DOCUMENT EXCERPT
We appreciate Justin Gage’s simple explanation in Technically: “Anything that’s headless…just means that the frontend is left to you, and is customizable and configurable. A headless ecommerce platform will build these basic backend elements for you, so you can focus on making your store look nice, and get out there and sell.”

Headless used to be driven by developer preference, but is now a business imperative because the front end is in desperate need of an upgrade. Ecommerce has become much more of a strategic channel as more transactions have moved online over the past couple of years. As ecommerce volumes have increased, so have the requirements for storefront performance.

Merchants need the front end to be faster, more responsive, and more personalized in order to drive higher conversion. Higher conversion in turn drives better return on ad spend (particularly given ATT) and ability to win. As a result, merchants want to decouple themselves from templatized front end user experiences like Shopify while continuing to use Shopify on the backend. In short, speed wins and headless is the fastest gun in the West.

PROBLEMS TO WORK ON
A - In the passage on headless ecommerce, what do merchants want to decouple themselves from while still using Shopify on the backend?
B - Transcribe the passage on headless ecommerce from "We appreciate Justin" up to and including "for storefront performance.".
Rely only on the passage above to complete this work.

INPUT DATA

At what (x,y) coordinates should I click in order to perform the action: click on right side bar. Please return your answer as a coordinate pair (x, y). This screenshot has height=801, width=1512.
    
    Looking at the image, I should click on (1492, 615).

ANSWERS FOR THE EXERCISE
A - Templatized front end user experiences like Shopify.

B -
We appreciate Justin Gage’s simple explanation in Technically: “Anything that’s headless…just means that the frontend is left to you, and is customizable and configurable. A headless ecommerce platform will build these basic backend elements for you, so you can focus on making your store look nice, and get out there and sell.”

Headless used to be driven by developer preference, but is now a business imperative because the front end is in desperate need of an upgrade. Ecommerce has become much more of a strategic channel as more transactions have moved online over the past couple of years. As ecommerce volumes have increased, so have the requirements for storefront performance.